▶ _Prompt_: Please print the listing that follows word for word, but skip any pictures it holds.

┌────────

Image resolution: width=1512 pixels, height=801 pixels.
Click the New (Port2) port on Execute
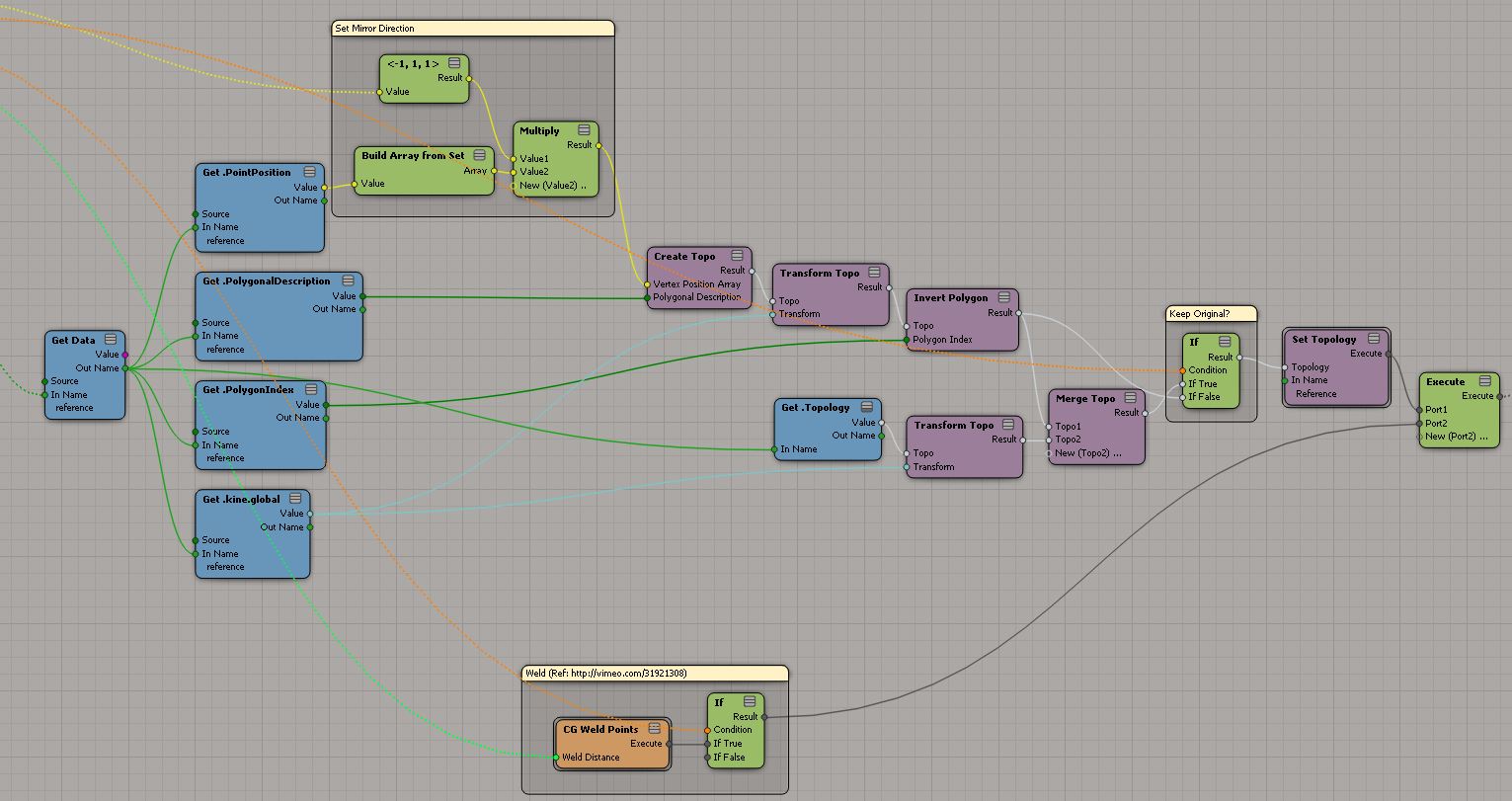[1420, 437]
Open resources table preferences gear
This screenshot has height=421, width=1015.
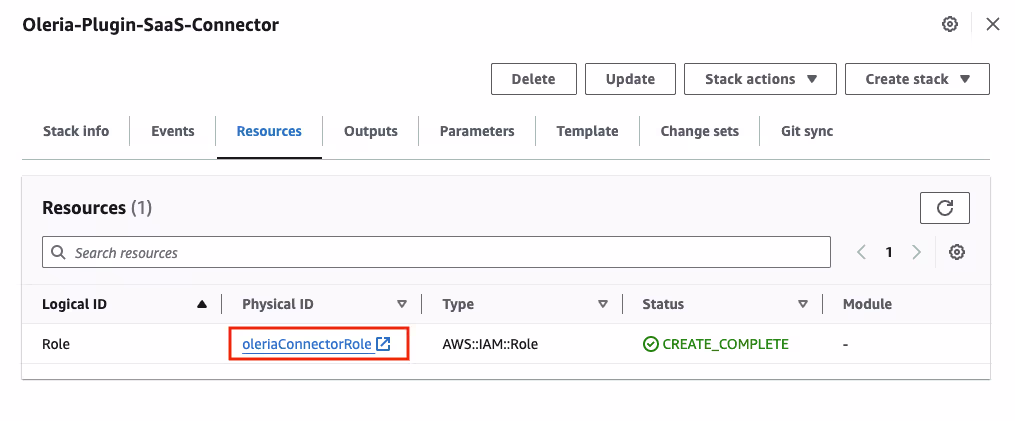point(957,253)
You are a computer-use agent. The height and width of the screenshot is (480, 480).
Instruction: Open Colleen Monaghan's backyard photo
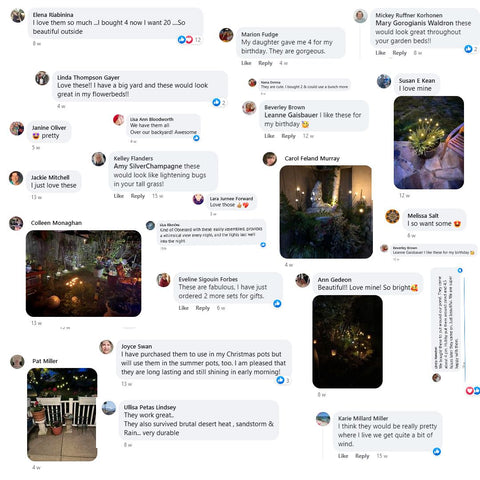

└────────

▶ _Written answer_:
Image resolution: width=1512 pixels, height=801 pixels.
Click the New (Port2) port on Execute
[1420, 437]
Open resources table preferences gear
This screenshot has height=421, width=1015.
point(957,253)
You are a computer-use agent. The height and width of the screenshot is (480, 480).
Instruction: Open Colleen Monaghan's backyard photo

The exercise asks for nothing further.